Anyway - bottom line - there are so many different ways to be a good parent. Don't let the Gymboree crowd think you've got it wrong. If the day comes that you become a mama, I'll be cheering for you because I think you'll be a great mom. You'll be that mom that teaches her kids to think. That goes in those photo booths in the mall with her kids and takes funny pictures. Ya know. =)

B.

Foxy Renard said...

Aw, you are adorable. And I'm relieved to know that this Gymboree thing isn't normal. Yeeks!

Anonymous said...

Definitely NOT normal.

And it sure as hell separates the rich folk from the poor folk. Fuuuuck. It's expensive(!) to go there on a regular basis. I only went cuz I had a free pass I printed off the internet! (ssh)

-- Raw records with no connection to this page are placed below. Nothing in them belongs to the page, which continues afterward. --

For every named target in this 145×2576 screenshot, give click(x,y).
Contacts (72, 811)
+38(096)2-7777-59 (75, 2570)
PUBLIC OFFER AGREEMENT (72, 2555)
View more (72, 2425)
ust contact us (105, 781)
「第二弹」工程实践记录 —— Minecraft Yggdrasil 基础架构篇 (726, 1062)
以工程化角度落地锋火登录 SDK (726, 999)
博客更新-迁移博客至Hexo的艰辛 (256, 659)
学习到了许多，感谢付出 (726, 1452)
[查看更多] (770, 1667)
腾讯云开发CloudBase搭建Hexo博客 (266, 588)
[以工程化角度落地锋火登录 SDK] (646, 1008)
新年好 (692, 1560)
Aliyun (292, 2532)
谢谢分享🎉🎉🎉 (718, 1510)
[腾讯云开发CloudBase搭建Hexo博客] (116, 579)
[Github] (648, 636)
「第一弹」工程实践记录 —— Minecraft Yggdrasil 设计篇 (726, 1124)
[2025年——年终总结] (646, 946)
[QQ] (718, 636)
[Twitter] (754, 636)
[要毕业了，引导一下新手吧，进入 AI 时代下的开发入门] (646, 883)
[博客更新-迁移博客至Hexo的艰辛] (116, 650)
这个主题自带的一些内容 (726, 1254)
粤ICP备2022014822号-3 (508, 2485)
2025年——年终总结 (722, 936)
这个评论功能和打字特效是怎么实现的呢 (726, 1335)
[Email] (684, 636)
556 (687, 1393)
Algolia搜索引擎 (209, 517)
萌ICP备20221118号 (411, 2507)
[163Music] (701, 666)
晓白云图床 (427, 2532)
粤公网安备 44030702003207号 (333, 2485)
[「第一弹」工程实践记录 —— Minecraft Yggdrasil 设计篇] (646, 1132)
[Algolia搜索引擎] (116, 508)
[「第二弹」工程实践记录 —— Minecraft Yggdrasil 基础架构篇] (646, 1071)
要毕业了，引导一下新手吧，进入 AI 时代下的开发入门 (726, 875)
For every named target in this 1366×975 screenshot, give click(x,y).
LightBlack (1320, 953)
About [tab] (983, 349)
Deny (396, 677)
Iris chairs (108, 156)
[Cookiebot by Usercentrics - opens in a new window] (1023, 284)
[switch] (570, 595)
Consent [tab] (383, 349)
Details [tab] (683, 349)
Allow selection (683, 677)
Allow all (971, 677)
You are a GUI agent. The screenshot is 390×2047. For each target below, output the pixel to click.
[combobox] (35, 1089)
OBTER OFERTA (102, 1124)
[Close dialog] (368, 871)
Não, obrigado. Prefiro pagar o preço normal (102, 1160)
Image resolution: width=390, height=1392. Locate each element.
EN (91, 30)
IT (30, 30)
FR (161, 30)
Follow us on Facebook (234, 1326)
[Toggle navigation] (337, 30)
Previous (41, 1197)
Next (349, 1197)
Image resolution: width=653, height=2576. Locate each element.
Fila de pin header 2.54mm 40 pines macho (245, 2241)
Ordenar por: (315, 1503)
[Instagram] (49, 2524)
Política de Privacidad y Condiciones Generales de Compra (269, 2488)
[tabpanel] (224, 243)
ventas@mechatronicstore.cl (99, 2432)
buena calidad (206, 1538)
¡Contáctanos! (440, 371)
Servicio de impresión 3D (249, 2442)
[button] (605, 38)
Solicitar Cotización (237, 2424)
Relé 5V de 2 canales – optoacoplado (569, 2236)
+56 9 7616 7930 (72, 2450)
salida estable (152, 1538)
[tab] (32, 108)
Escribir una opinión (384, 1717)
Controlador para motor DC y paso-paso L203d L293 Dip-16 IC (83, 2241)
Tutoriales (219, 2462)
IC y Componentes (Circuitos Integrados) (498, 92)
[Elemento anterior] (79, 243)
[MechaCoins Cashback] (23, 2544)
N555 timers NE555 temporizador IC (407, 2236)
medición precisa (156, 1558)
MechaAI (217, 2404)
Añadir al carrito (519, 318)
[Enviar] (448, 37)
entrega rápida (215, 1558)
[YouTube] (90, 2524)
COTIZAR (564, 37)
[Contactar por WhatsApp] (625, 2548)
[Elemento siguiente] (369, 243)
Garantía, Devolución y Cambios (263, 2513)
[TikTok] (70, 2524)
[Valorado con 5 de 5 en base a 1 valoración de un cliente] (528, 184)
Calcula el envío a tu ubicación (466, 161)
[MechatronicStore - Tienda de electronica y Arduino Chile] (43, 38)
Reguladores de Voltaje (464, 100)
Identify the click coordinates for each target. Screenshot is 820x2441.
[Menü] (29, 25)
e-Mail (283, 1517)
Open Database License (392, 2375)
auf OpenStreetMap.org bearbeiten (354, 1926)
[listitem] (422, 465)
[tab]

My preffered 'group' activities consist of going to playgroups where I can sit and drink my coffee while Grace goes and plays. Hah.

Anonymous said...

I just thought of this.

Having kids is that one common denominator you have with all other parents. Before you had kids, you were different people, but once you have kids, at least you have that in common. Which is why so many people talk about their kids when they get together. I guess it's just natural. You might have been an astronaut and I might have been a waitress (and of course, we could still be these things) but if we both have 3 year olds, we can be on the same wavelength about tantrums, potty training, picky eating, etc. I dunno.

I'll going to make my ass stop spewing out this crap and go to bed.